Exercise objective:
In the entries below, repeat only the lines between those holding "Task: Select the 'Max' column header" and "You are a computer-use", inclusive. Leave pictures out.

Data for this task:
"""

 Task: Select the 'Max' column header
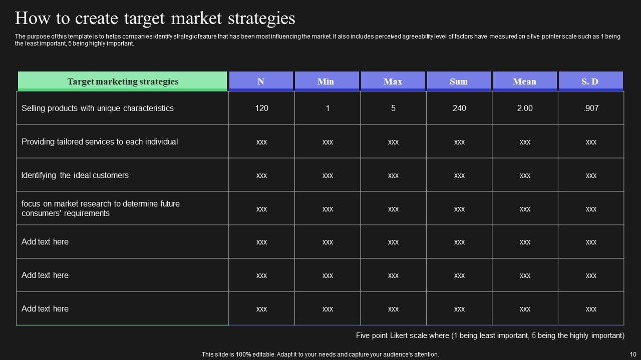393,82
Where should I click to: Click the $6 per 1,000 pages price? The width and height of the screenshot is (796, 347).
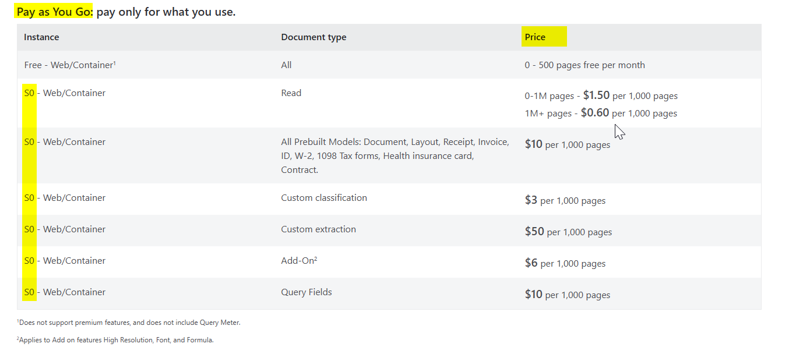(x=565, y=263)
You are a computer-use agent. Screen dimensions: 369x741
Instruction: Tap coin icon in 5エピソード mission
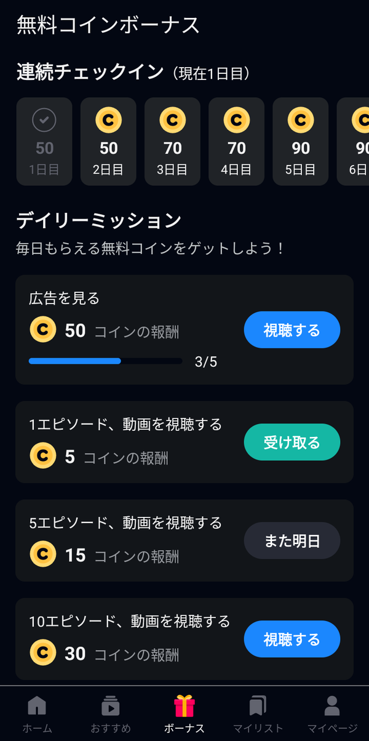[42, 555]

"""
"""

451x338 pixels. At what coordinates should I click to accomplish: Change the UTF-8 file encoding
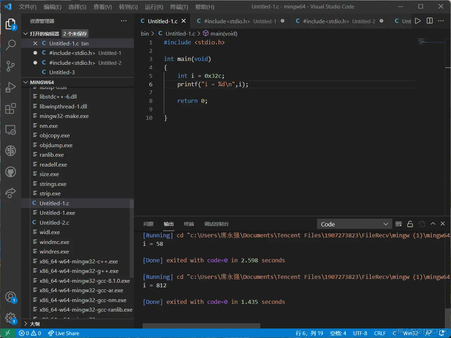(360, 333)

"""
"""

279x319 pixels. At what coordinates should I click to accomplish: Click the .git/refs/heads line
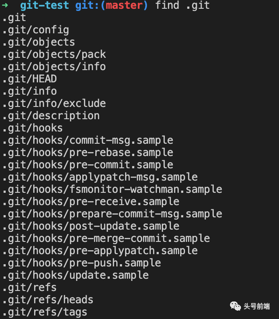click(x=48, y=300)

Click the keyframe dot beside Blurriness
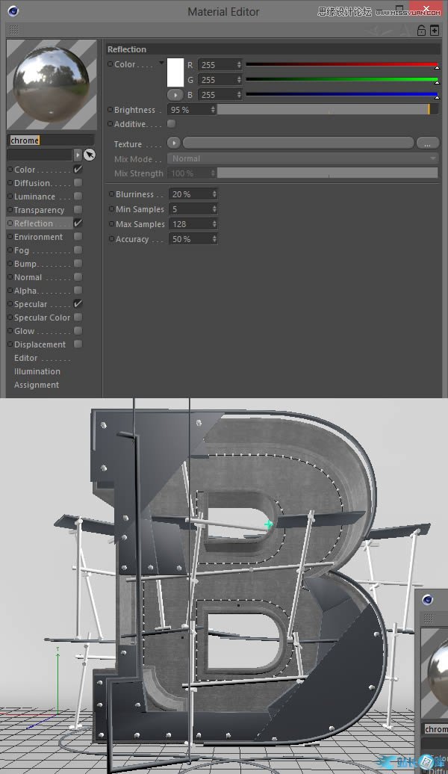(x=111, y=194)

"""

Response box:
 Task: Select the 'Max' column header
393,82
Where should I click to: Click the $6 per 1,000 pages price? The width and height of the screenshot is (796, 347).
(x=565, y=263)
You are a computer-use agent. Screen dimensions: 369x741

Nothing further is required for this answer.